Source data

--- START ---

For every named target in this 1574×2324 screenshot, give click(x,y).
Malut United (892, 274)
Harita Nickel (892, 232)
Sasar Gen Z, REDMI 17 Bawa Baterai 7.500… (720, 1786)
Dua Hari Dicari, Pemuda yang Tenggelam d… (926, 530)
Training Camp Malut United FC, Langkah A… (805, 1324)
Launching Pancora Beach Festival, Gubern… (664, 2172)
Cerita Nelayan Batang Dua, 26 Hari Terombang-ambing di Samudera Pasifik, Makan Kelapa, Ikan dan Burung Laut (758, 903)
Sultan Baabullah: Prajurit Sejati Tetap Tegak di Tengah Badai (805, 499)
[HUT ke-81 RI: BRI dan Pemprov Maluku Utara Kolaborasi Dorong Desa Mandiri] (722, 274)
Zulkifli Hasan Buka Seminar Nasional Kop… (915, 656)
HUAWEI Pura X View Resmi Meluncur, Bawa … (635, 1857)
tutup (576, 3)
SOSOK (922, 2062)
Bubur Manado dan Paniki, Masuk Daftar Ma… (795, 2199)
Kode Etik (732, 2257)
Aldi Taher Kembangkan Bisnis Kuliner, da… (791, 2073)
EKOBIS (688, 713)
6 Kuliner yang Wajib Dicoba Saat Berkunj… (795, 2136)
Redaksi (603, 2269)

--- END ---

• [YOUR OBJECTIVE]
Copy every entry exactly. Leave nothing out.

• [RESULT OF THIS EXERCISE]
For every named target in this 1574×2324 screenshot, give click(x,y).
Malut United (892, 274)
Harita Nickel (892, 232)
Sasar Gen Z, REDMI 17 Bawa Baterai 7.500… (720, 1786)
Dua Hari Dicari, Pemuda yang Tenggelam d… (926, 530)
Training Camp Malut United FC, Langkah A… (805, 1324)
Launching Pancora Beach Festival, Gubern… (664, 2172)
Cerita Nelayan Batang Dua, 26 Hari Terombang-ambing di Samudera Pasifik, Makan Kelapa, Ikan dan Burung Laut (758, 903)
Sultan Baabullah: Prajurit Sejati Tetap Tegak di Tengah Badai (805, 499)
[HUT ke-81 RI: BRI dan Pemprov Maluku Utara Kolaborasi Dorong Desa Mandiri] (722, 274)
Zulkifli Hasan Buka Seminar Nasional Kop… (915, 656)
HUAWEI Pura X View Resmi Meluncur, Bawa … (635, 1857)
tutup (576, 3)
SOSOK (922, 2062)
Bubur Manado dan Paniki, Masuk Daftar Ma… (795, 2199)
Kode Etik (732, 2257)
Aldi Taher Kembangkan Bisnis Kuliner, da… (791, 2073)
EKOBIS (688, 713)
6 Kuliner yang Wajib Dicoba Saat Berkunj… (795, 2136)
Redaksi (603, 2269)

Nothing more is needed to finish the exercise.